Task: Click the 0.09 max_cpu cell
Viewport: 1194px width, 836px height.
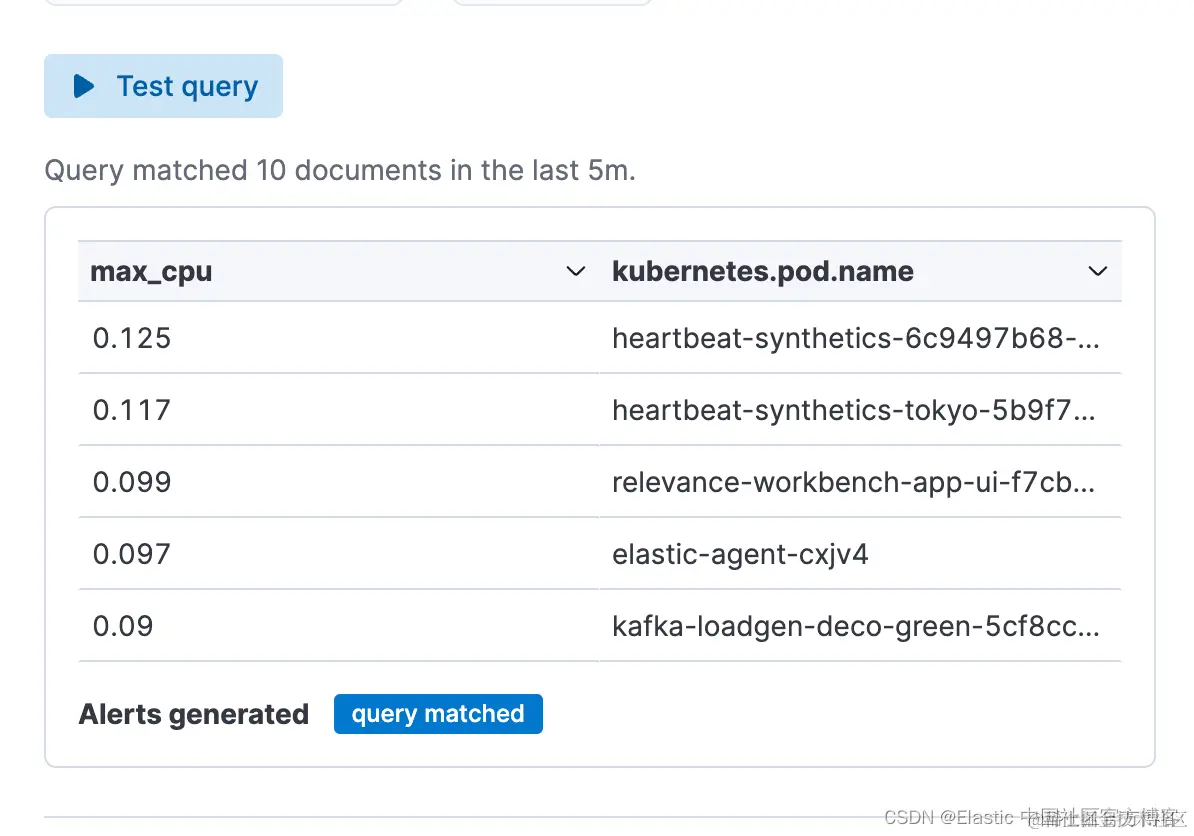Action: coord(123,626)
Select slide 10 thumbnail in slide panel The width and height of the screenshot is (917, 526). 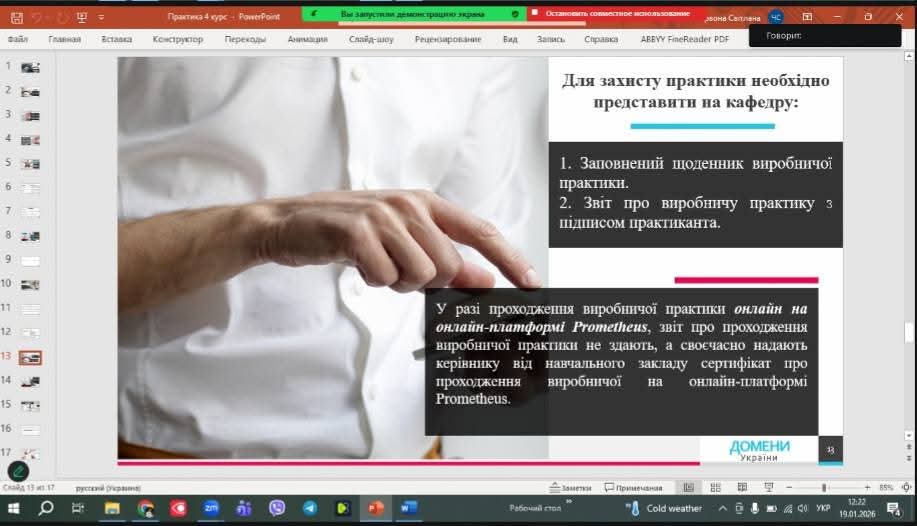[31, 284]
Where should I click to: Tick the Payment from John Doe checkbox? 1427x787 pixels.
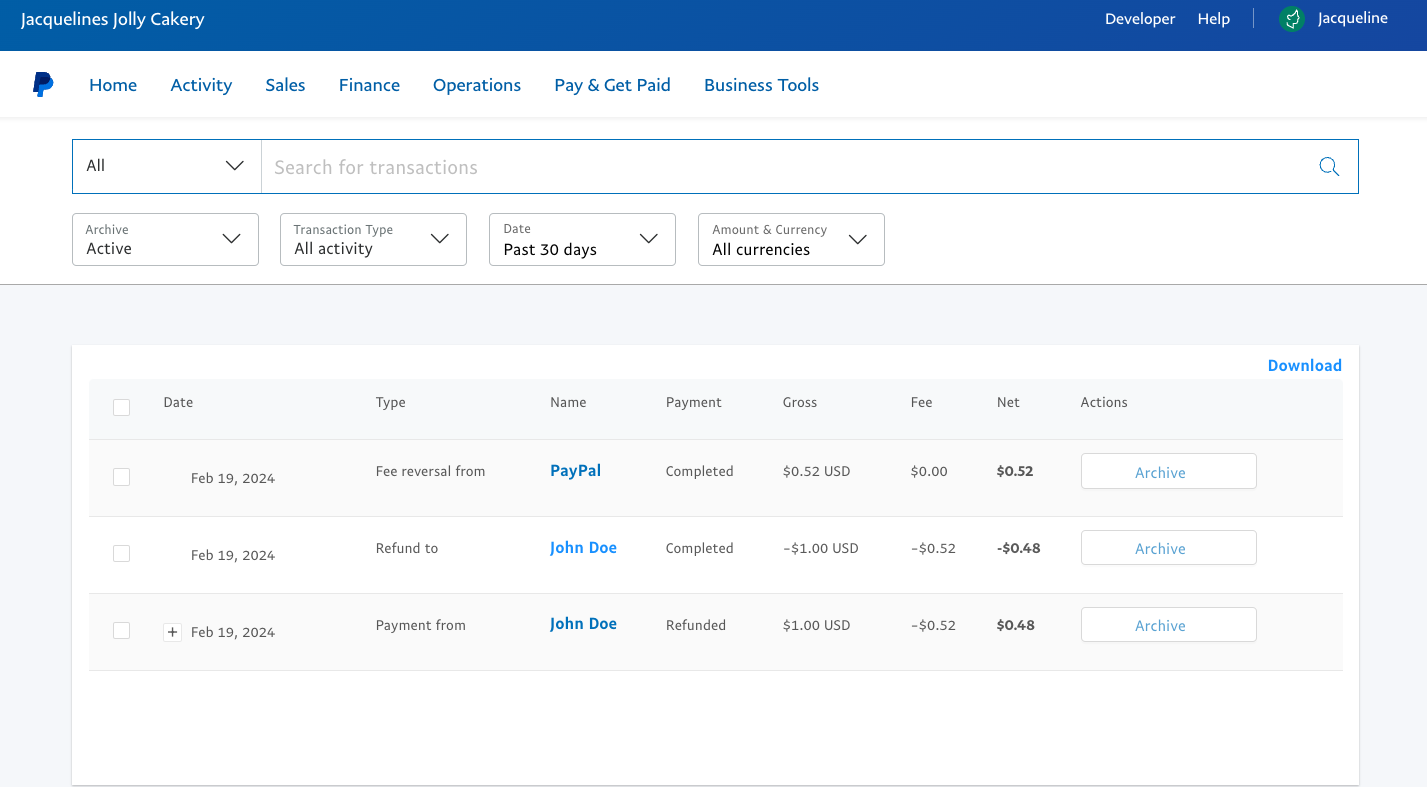(x=121, y=630)
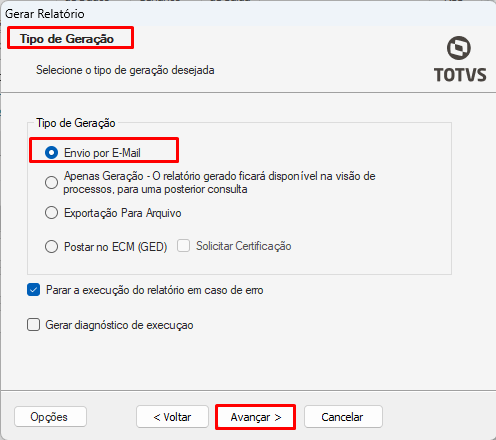Select the Envio por E-Mail option
The height and width of the screenshot is (440, 496).
(x=51, y=153)
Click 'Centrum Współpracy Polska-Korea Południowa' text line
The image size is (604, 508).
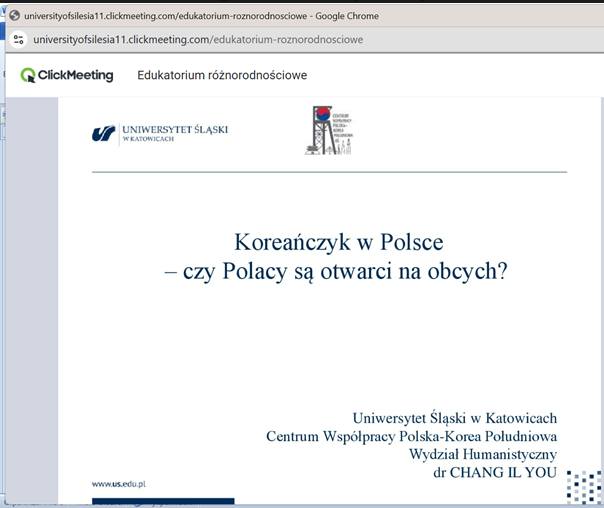pyautogui.click(x=411, y=435)
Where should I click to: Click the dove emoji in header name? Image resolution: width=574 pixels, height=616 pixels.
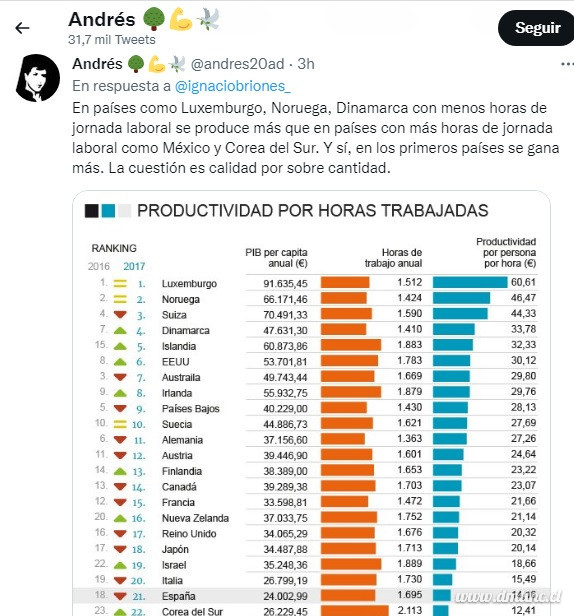click(209, 19)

= Problem requirements =
Could you repeat exactly the lines from the one containing "Click 'Centrum Współpracy" to the last line of the records, both included, and leave out every picture?

= Answer for this exercise =
Click 'Centrum Współpracy Polska-Korea Południowa' text line
The image size is (604, 508).
pyautogui.click(x=411, y=435)
Where should I click to: Click the dove emoji in header name? Image resolution: width=574 pixels, height=616 pixels.
click(209, 19)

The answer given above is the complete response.